Petroleum or crude oil is a thick greenish-brown liquid found in permeable underground rock, and consisting mainly of hydrocarbons and mixed with other elements, especially oxygen, sulphur, and nitrogen. Petroleum is believed to have been formed from the remains of ancient living organisms deposited with rock-forming sediments. These have then been converted by the effects of heat, pressure, and bacterial action, and changed into petroleum. This liquid then migrated through porous rocks and fissures, becoming trapped in large underground reservoirs.
In order to locate and drill for oil, geologists first look for variations of rock density in the type of rocks where oil is known to occur. Exploratory drillings then confirm the presence of oil. Oil wells are made by drilling with a rotating bit supported in a wider shaft. A special mud is then pumped through the hollow bit to collect debris, which is forced back up the shaft around the drilling bit.

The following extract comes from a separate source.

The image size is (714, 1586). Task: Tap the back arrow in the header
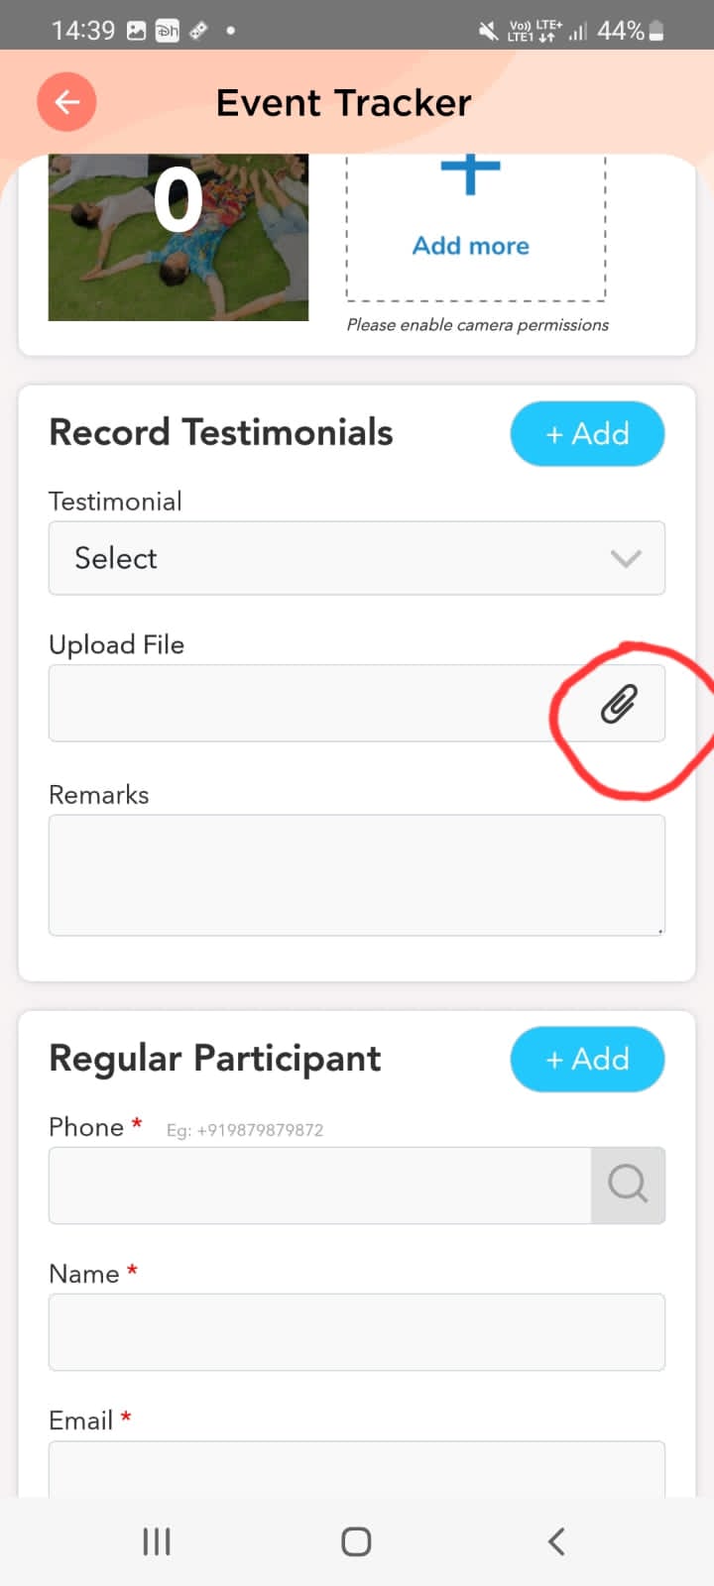click(x=66, y=102)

Petroleum is refined by a process known as fractional distillation, where components are separated according to their boiling points. The distillation fractions are then blended, producing products like fuel oil, petrol (gasoline), kerosene, diesel, and lubricating oil. Other processes such as catalytic cracking are used to increase the yield of petrol and reduce the viscosity of heavier oils. These processes lead to valuable petrochemicals used in detergents, plastics, and drugs.
The politics of oil
Worlwide dependence on oil has led to many attempts to control production levels and prices. The US drilled the first commercial well in Pennsylvania in 1859, and led in production until the 1960s when Middle Eastern reserves led to cheap oil and worldwide dependence. The Organisation of Petroleum Exporting Countries (OPEC) was formed in 1961 to protect member countries from exploitation. OPEC introduced price rises in 1973, and in 1974 the International Energy Agency (IEA) was formed to protect the interests of oil-consuming countries. North Sea oil and the Alaska pipeline have helped stabilise prices since then, but wars in Iran, Iraq, and Kuwait have heightened fears about unstable production levels. World oil reserves and future consumption are both difficult to estimate accurately.

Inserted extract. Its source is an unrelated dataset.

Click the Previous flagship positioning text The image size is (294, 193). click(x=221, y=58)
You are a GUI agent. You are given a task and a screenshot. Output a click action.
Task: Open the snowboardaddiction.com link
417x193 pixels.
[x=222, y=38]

The environmental impact of oil disasters cannot be overlooked. These disasters are some of the world's worst environmental catastrophes, and include the Torrey Canyon, Amoco Cadiz, and Exxon Valdez tanker spills, and the oil wells destroyed in Kuwait and Iraq in the Gulf War.
In summary, then, the impact of oil on the world's economy and the lives of individuals is a very important one, and one which has led to many attempts to gain control over oil production and prices.